Parrocchia di Santa Maria del Carmine vulgo dei Carmini

Posizione Verso l’estremità occidentale della Città costeggia un piccolo tronco del Canal grande.

Chiesa

Abbandonando le infondate dicerie sparse intorno all’epoca della qui venuta di alcuni Padri del monte Carmelo, possiamo stabilire con sicurezza verso la fine del secolo XIII la erezione di questa Chiesa, constando da documento autentico digià serbato nell’archivio della ora soppressa Parrocchia di Santa Margarita, che nel 1286 alcuni Religiosi carmelitani si obbligarono di contribuire a quel Pievano, nel cui ecclesiastico circondario fermarono stanza, tutte le offerte che ne giorni festivi raccogliessero nella lor Chiesa, ed altri oneri assunsero, in riconoscimento del jus parrocchiale. La successiva dichiarazione di Giovanni dalla Rocca Vicario Generale dell’Ordine, in data 1320, fa prova, che codesti obblighi si stipularono al momento della edificazione del Tempio. Fu questo intitolato a Santa Maria Assunta, e volgarmente detto di Santa Maria del Carmine perchè da Carmelitani ufficiato. Papa Nicolò IV, nel 1290, lo arricchì di cospicue indulgenze; poi, nel 6 aprile 1348, fu consecrato da Marco Morello Vescovo democense, con intervento di altri sei Vescovi. Oltre la religiosa Comunità stabilita nel Chiostro adiacente, si formò nel vicinato una unione di femmine che pure vestirono l’abito del Carmelo, e nel 1300 furono ammesse a partecipare delle pie opere di quell’Ordine. Ricoverate quelle pie donne in diverse case, si raccolsero nel 1498 in una sola abitazione prendendo il titolo di Terziarie, chiamate anche Pinzocchere dei Carmini; le quali lavorando le piccole clamidi, così dette Pazienze, che i devoti solevano indossare, diedero il nome alla Calle delle pazienze. Il tempio su cui versa il discorso, eretto come si disse allo spirare del secolo XIII, è un tipo dello stile in quella età dominante, che partecipa del gotico modificato dalla maniera più larga da Nicolò da Pisa introdotta in altri sacri edifici nella Città nostra poco prima innalzati. Vasto e magnifico, di si vide in tre navate sostenute da 12 colonne di marmo da ciascun lato di quella che tiene il mezzo. Qual fu in origine, tale conservasi tuttavia, del che rende ragione l’ammirabile solidità della sua muratura.

» **Estratto dei dati**:

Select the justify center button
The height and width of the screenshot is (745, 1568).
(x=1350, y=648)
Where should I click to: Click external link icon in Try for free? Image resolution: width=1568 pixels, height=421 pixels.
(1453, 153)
---
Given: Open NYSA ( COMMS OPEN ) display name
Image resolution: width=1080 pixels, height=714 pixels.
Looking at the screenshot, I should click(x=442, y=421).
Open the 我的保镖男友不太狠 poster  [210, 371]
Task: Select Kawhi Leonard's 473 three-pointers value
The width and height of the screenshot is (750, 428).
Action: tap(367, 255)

» **Problemi e compiti**:
• A. Copia fedelmente dal testo sulla chiesa di Santa Maria del Carmine il passo che comincia con le parole "Parrocchia di Santa Maria" e si chiude dopo le parole "del Canal grande.".
• B. Elenca, nell'ordine in cui compaiono, tutti gli anni scritti in cifre nel testo sulla chiesa di Santa Maria del Carmine.

» **Risposte fornite**:
• A.
Parrocchia di Santa Maria del Carmine vulgo dei Carmini

Posizione Verso l’estremità occidentale della Città costeggia un piccolo tronco del Canal grande.

• B.
1286
1320
1290
1348
1300
1498